Na 17ª MTA participam A Menina dos Meus Olhos, Artes e Engenhos, Cénico da Incrível Almadense, GITT - Grupo de Iniciação Teatral da Trafaria, Grupo de Teatro do Beira Mar, Grupo de Teatro da Manuel da Fonseca, Ninho de Víboras, NNT – Novo Núcleo de Teatro, O Grito, Produções Acidentais, Teatro ABC.PI, Teatro de Areia, Teatro&Teatro e o Teatro Extremo.   

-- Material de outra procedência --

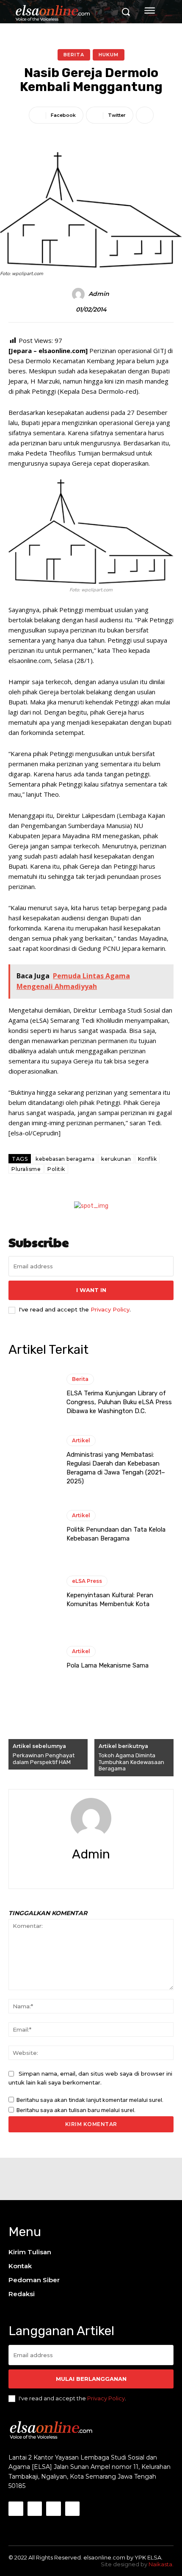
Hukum (109, 55)
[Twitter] (98, 1872)
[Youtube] (72, 2508)
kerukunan (116, 1159)
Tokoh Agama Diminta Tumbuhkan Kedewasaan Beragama (131, 1762)
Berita (73, 55)
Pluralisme (26, 1169)
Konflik (147, 1159)
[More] (145, 115)
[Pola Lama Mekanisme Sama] (33, 1657)
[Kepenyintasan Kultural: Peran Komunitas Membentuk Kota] (33, 1592)
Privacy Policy (110, 1309)
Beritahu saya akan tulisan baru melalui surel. (76, 2110)
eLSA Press (87, 1581)
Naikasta (160, 2564)
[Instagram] (35, 2508)
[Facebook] (83, 1872)
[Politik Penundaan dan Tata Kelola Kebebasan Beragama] (33, 1526)
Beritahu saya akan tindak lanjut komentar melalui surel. (90, 2100)
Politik (56, 1169)
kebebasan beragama (65, 1159)
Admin (98, 294)
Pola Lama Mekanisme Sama (107, 1665)
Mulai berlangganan (91, 2378)
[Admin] (79, 294)
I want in (91, 1290)
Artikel (81, 1440)
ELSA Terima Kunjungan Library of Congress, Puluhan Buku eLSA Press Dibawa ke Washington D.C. (119, 1402)
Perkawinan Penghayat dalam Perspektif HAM (43, 1758)
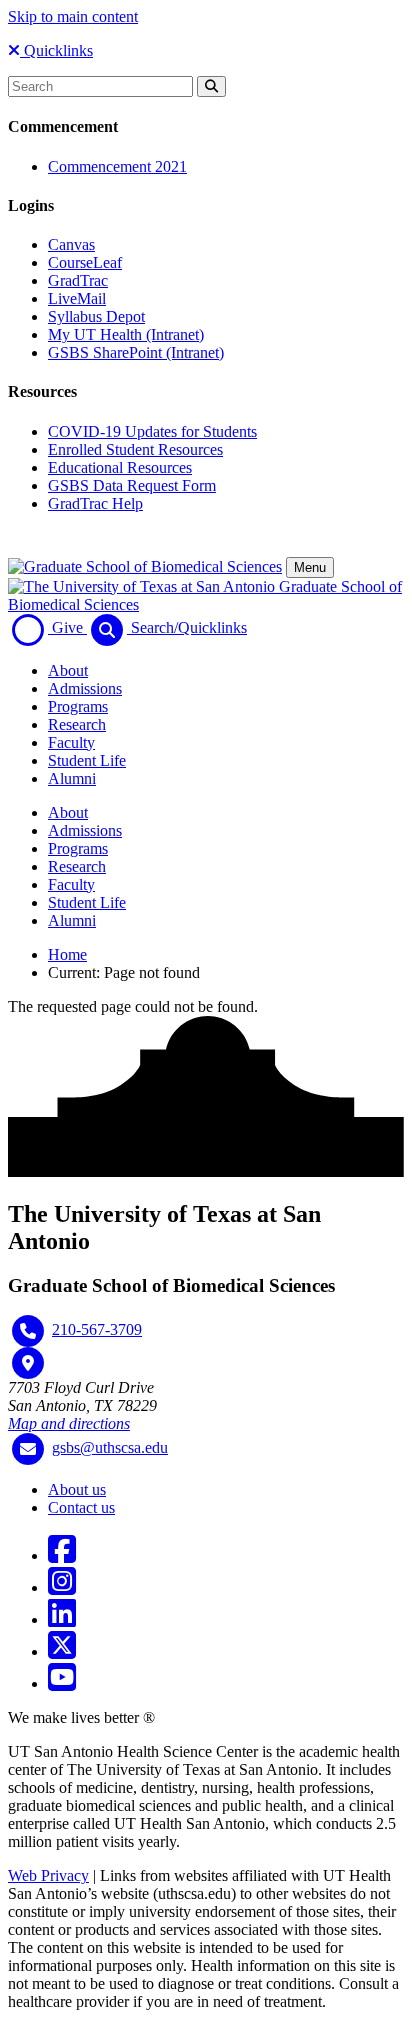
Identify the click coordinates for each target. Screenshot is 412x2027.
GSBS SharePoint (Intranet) (136, 352)
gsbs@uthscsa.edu (110, 1447)
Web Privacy (48, 1875)
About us (77, 1489)
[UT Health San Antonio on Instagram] (62, 1587)
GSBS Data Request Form (132, 485)
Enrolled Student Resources (135, 449)
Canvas (71, 244)
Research (77, 724)
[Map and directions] (28, 1363)
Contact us (81, 1507)
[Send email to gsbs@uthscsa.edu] (28, 1449)
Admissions (85, 688)
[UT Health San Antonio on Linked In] (62, 1619)
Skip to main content (73, 16)
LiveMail (77, 298)
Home (67, 954)
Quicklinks (56, 50)
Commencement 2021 (117, 166)
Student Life (87, 760)
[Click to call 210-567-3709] (28, 1331)
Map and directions (69, 1423)
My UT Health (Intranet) (126, 334)
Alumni (72, 778)
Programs (78, 706)
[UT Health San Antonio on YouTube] (62, 1683)
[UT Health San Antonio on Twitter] (62, 1651)
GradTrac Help (95, 503)
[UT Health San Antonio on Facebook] (62, 1555)
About (68, 670)
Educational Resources (120, 467)
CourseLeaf (85, 262)
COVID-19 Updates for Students (152, 431)
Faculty (71, 742)
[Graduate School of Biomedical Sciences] (145, 566)
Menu (310, 567)
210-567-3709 (97, 1329)
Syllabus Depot (96, 316)
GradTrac (78, 280)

Dirigida a públicos de todas as idades, esta edição da Mostra aposta num programa que põe em cena criações originais, bem como obras de autores tão diversos quanto Salomão, Herberto Helder, Raúl Brandão, Álvaro Cunhal, Jacinto Lucas Pires, Sarah Adamopoulos, Javier Tomeo, Georg Büchner, Frances Goodrich, Albert Hackett e Anton Tchekhov.

A programação da 17ª MTA inclui, também, um espaço para a tertúlia “mostra.reescritas”, nesta edição sobre o tema da dramaturgia e um espaço de convívio entre o público e os artistas “mostra.ponto de encontro” que acontece após os espetáculos.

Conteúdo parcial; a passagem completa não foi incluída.